Wielokrotnie zastanawiałem się, dlaczego zostałem żołnierzem i odpowiedź znalazłem w komputerze i ojcu. Swego czasu podałem się wirtualnemu testowi, który po wypełnieniu przeze mnie kilku rubryk i odpowiedzi na szereg pytań, sprecyzował moje przeznaczenie. Dowiedziałem się, że w życiu z powodzeniem mogę zostać rzeźnikiem, hyclem, żołnierzem, pracownikiem krematorium, kostnicy lub ewentualnie zakładu pogrzebowego. Ujrzałem również migające ostrzeżenie, które wielkimi czerwonymi literami poinformowało mnie, że istnieje duże prawdopodobieństwo zagrożenia dla społeczeństwa z mojej strony - w przyszłości mogę zostać psychopatycznym mordercą, żądnym ofiar i krwi, co w konsekwencji może skutkować odbywaniem kary pozbawienia wolności. Na pocieszenie, w Polsce nie ma kary śmierci - najwyżej spędziłbym resztę życia w zakładzie karnym. W każdym bądź razie, nie miałem innego wyjścia i zostałem żołnierzem…

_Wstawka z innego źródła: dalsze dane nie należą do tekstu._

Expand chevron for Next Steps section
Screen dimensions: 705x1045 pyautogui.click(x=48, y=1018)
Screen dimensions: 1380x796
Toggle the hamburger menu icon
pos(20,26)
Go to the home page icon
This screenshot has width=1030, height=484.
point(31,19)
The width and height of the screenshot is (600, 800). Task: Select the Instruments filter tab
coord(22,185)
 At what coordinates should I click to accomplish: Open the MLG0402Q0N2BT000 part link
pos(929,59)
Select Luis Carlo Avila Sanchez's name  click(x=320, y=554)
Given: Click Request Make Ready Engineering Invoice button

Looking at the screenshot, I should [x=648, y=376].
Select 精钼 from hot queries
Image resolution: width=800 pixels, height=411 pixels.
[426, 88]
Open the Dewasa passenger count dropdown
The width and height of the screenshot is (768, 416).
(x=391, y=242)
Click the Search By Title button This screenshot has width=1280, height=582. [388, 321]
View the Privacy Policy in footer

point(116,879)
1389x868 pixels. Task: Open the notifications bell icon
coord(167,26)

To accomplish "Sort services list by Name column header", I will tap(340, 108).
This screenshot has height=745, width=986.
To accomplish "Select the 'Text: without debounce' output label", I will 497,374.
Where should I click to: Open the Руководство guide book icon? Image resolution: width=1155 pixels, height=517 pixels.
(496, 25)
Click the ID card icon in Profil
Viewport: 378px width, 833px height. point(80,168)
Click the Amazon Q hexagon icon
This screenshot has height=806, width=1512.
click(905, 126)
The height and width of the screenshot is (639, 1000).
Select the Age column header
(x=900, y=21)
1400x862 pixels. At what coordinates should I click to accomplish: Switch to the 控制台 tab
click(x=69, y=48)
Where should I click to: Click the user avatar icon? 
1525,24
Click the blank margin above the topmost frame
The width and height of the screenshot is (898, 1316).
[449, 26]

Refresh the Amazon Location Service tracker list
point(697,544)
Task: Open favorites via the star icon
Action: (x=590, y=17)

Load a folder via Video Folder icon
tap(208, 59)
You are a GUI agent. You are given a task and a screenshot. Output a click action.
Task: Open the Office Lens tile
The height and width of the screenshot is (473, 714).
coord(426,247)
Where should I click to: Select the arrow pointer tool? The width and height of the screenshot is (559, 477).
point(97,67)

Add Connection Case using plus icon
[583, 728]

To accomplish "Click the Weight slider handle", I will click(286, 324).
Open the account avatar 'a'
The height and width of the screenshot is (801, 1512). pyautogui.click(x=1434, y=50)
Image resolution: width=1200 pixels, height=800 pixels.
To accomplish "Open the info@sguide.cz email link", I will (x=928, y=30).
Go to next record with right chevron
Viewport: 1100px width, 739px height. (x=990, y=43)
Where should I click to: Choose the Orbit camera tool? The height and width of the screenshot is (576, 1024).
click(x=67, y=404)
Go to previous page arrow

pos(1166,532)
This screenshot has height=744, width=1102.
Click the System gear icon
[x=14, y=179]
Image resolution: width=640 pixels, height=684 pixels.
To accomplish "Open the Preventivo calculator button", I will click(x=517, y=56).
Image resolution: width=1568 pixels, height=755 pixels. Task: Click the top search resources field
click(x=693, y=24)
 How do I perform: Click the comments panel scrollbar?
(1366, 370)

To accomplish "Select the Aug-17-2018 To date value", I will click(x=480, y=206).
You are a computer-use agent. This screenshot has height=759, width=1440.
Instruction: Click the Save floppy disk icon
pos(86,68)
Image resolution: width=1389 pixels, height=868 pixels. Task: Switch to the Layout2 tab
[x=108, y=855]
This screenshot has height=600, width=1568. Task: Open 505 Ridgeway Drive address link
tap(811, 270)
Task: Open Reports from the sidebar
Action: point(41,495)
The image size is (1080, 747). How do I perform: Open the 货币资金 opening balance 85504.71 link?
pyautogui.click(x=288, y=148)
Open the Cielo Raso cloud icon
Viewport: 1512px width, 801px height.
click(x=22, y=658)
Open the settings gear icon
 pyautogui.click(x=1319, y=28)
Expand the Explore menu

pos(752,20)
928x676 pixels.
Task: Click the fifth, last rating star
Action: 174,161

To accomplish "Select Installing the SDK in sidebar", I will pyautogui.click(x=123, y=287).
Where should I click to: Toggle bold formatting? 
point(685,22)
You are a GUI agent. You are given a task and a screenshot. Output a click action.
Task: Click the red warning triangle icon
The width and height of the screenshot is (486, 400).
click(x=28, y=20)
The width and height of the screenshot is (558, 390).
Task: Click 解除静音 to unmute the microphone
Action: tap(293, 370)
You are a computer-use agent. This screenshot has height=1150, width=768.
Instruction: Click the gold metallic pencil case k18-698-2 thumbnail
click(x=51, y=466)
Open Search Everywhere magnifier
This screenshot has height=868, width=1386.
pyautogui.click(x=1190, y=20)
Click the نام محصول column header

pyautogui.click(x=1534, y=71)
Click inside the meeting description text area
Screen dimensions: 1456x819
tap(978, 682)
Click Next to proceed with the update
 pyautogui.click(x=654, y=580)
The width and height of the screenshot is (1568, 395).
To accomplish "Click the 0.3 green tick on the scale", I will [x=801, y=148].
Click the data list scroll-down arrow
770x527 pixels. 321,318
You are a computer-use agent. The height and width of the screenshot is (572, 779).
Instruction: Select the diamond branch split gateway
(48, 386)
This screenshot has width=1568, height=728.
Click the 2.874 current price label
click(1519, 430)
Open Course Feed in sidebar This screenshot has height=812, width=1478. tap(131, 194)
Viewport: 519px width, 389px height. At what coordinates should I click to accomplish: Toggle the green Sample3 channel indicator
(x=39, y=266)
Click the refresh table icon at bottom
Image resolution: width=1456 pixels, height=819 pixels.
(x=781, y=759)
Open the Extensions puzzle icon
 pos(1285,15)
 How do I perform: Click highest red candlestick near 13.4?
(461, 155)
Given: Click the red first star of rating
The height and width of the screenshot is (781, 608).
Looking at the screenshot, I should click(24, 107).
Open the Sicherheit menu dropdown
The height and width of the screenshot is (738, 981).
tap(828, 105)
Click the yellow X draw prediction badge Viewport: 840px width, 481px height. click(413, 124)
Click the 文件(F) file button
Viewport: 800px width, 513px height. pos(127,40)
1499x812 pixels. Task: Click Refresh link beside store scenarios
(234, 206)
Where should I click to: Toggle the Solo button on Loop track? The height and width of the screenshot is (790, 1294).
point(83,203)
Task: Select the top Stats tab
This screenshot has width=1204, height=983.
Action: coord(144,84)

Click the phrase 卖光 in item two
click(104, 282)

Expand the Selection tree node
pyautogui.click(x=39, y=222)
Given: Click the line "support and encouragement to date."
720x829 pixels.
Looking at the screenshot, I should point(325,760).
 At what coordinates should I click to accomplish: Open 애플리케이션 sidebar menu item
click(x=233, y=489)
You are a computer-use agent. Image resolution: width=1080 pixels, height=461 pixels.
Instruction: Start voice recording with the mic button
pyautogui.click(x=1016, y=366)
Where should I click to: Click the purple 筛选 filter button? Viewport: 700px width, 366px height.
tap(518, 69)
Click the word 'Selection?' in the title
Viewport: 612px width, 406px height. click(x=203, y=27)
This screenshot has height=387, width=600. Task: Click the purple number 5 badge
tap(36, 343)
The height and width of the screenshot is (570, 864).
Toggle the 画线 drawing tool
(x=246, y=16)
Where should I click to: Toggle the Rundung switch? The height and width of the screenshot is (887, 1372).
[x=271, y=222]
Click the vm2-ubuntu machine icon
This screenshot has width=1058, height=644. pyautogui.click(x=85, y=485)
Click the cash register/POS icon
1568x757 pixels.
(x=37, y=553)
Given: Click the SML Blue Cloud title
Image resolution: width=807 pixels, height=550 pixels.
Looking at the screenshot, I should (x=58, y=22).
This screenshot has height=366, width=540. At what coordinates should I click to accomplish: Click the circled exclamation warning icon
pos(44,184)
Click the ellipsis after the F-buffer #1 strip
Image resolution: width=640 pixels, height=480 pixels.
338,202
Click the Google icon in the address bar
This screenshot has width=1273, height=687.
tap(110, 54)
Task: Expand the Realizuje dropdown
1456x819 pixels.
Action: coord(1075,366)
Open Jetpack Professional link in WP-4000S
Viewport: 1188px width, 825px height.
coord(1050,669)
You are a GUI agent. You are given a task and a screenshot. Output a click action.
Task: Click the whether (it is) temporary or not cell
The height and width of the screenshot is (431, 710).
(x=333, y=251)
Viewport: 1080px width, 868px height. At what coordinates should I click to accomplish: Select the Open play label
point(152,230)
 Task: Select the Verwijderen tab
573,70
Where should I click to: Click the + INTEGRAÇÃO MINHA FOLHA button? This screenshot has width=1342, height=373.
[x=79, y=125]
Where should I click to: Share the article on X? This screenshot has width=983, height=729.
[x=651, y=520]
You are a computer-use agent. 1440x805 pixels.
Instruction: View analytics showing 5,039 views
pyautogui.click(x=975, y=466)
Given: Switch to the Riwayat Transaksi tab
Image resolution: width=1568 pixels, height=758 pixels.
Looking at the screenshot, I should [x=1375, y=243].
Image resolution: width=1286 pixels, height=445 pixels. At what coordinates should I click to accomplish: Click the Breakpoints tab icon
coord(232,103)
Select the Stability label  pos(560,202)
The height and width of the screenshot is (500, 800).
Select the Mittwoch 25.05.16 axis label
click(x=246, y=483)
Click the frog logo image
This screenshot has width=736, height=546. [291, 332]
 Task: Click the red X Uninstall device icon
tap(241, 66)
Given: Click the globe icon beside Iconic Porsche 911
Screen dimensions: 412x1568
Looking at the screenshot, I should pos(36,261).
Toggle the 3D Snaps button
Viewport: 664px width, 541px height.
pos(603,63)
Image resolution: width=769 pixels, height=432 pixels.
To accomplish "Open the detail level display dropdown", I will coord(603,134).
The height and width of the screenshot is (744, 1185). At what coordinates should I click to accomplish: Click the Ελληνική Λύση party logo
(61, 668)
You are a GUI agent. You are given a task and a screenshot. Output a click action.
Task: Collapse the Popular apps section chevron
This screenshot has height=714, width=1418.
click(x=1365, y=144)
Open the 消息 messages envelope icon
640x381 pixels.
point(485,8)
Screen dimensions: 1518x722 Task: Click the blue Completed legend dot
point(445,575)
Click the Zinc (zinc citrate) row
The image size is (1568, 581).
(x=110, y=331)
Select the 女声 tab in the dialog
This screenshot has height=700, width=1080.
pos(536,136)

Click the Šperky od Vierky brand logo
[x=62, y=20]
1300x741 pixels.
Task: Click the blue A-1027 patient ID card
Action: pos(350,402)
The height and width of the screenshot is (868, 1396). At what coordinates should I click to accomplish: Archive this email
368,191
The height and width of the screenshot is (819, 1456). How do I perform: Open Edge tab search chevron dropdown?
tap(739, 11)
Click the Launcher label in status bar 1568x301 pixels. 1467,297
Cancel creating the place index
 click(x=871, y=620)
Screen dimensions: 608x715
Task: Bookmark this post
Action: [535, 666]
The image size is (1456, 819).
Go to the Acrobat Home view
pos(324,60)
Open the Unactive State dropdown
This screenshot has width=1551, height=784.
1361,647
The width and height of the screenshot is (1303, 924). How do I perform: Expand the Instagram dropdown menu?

ratings: very good / excellent
- Napisałeś, że otrzymałeś "propozycje". Prawdopodobnie była to jedna propozycja, więc należało napisać "propozycję";
- Na początku tekstu w jednym zdaniu dwukrotnie użyłeś zwrotu "że", a tego robić nie wypada;
- Napisałeś "w skutek". Należy pisać "wskutek" lub "na skutek";
- Piszesz "...jako żołnierz w stanie spoczynku, przywitały mnie...". Należało napisać "jako żołnierza w stanie spoczynku przywitały mnie...". Jest więc zła końcówka oraz zbędny przecinek;
- Napisałeś "tego kraju", a należało napisać "mojego kraju";
- Napisałeś "w każdym bądź razie", a należało napisać "w każdym razie", co wskazała wrzos10, lub "bądź co bądź". Jest to tzw błąd krzyżowania, bowiem skrzyżowano te dwie formy.
Ponadto popełniłeś sporo błędów interpunkcyjnych. Jeden już wskazałem, ale by nie zanudzać, wskażę jeszcze tylko jeden: "mordercą, żądnym ofiar" - ten przecinek jest całkowicie zbędny.
Ale pomimo tylu zastrzeżeń teks t jest zupełnie przyzwoity. Pozdrawiam.
ratings: perfect / excellent
Historia Wiesia Szczęsciarza bardzo mi się podoba. To wzruszająca opowieść. Płynie z niej optymizm i przekonanie, że życie zawsze jest piękne.